*** Information given

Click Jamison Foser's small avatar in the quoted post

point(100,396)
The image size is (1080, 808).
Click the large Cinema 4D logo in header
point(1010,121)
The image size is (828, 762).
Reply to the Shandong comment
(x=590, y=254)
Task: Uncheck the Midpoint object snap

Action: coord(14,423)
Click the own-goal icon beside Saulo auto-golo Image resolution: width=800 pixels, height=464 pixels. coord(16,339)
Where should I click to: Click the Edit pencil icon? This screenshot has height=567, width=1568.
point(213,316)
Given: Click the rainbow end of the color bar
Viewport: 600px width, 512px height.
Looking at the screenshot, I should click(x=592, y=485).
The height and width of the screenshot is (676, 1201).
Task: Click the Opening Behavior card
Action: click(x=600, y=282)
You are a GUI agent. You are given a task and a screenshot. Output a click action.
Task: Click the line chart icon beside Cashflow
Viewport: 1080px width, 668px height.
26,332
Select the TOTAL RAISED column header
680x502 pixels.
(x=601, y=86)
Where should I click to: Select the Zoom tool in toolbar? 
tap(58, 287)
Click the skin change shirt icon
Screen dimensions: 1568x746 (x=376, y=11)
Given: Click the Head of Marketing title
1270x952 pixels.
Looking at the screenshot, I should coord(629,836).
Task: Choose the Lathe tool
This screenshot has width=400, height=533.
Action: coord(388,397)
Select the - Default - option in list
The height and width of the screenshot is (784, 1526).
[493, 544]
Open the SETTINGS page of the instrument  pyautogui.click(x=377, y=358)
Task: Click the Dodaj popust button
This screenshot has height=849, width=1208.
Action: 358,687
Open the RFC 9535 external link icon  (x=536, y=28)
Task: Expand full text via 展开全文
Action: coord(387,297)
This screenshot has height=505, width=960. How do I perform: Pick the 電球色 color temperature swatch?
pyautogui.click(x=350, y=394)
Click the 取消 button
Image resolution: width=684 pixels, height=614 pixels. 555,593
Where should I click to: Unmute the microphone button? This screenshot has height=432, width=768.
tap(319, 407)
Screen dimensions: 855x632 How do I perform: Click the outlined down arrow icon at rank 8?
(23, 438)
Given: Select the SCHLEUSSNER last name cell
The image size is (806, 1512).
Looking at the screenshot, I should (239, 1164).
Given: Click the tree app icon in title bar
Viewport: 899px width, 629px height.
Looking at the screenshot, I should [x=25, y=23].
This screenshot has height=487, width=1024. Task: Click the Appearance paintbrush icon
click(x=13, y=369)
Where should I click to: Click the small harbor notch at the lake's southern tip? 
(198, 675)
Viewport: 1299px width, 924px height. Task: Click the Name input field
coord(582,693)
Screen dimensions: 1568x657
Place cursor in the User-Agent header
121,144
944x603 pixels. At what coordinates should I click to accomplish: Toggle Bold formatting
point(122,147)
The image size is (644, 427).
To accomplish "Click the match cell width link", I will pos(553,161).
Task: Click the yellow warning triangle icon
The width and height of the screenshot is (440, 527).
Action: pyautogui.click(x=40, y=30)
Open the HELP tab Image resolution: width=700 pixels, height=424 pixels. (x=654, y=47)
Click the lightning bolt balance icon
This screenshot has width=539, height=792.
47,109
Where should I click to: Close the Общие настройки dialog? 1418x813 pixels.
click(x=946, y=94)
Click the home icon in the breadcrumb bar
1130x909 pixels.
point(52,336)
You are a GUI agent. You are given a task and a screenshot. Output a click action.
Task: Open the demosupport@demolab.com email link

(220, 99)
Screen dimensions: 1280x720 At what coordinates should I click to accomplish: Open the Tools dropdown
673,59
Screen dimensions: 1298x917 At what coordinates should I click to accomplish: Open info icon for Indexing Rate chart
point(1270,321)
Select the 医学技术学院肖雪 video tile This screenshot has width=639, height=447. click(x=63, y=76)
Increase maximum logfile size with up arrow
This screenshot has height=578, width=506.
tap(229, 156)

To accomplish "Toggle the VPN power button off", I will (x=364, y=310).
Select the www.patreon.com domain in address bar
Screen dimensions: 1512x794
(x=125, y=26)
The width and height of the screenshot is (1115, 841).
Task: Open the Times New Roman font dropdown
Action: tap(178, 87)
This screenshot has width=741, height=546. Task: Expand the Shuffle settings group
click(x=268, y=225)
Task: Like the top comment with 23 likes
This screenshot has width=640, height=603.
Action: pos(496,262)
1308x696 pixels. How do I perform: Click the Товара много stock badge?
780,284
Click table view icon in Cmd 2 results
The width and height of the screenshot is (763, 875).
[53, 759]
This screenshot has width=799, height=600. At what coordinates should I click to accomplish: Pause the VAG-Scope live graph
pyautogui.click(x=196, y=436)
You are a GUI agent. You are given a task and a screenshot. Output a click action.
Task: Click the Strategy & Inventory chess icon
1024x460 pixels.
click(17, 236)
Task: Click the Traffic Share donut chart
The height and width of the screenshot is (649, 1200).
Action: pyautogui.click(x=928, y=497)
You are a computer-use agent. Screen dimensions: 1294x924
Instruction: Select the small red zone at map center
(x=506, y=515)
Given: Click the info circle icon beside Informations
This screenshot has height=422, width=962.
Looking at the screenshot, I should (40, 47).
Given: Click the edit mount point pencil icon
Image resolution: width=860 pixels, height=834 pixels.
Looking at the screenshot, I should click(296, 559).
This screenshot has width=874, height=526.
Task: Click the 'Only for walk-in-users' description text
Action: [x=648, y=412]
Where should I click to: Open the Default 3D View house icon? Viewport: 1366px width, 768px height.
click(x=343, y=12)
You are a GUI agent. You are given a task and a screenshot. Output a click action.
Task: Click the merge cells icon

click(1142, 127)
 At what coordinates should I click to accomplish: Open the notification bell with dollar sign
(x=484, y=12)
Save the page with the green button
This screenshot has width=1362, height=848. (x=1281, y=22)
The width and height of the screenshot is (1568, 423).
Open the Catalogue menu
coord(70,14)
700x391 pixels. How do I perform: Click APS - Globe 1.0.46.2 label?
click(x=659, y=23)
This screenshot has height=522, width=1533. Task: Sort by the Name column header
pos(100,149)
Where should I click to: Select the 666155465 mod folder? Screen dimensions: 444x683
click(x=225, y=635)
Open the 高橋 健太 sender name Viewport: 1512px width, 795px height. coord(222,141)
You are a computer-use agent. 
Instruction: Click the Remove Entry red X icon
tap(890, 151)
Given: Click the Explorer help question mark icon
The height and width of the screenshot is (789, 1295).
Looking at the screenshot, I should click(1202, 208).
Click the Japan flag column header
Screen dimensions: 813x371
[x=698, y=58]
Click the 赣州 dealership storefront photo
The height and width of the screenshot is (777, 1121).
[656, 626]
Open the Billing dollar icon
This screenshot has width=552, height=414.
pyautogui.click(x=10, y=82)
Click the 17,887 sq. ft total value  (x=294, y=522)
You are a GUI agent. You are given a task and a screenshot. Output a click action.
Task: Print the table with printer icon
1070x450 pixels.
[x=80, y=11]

******

◆ Problem to solve
Which lines above include the word "beside"? Show each one.

◆ Answer box
Click the own-goal icon beside Saulo auto-golo Image resolution: width=800 pixels, height=464 pixels. coord(16,339)
Task: Click the line chart icon beside Cashflow
Given: Click the info circle icon beside Informations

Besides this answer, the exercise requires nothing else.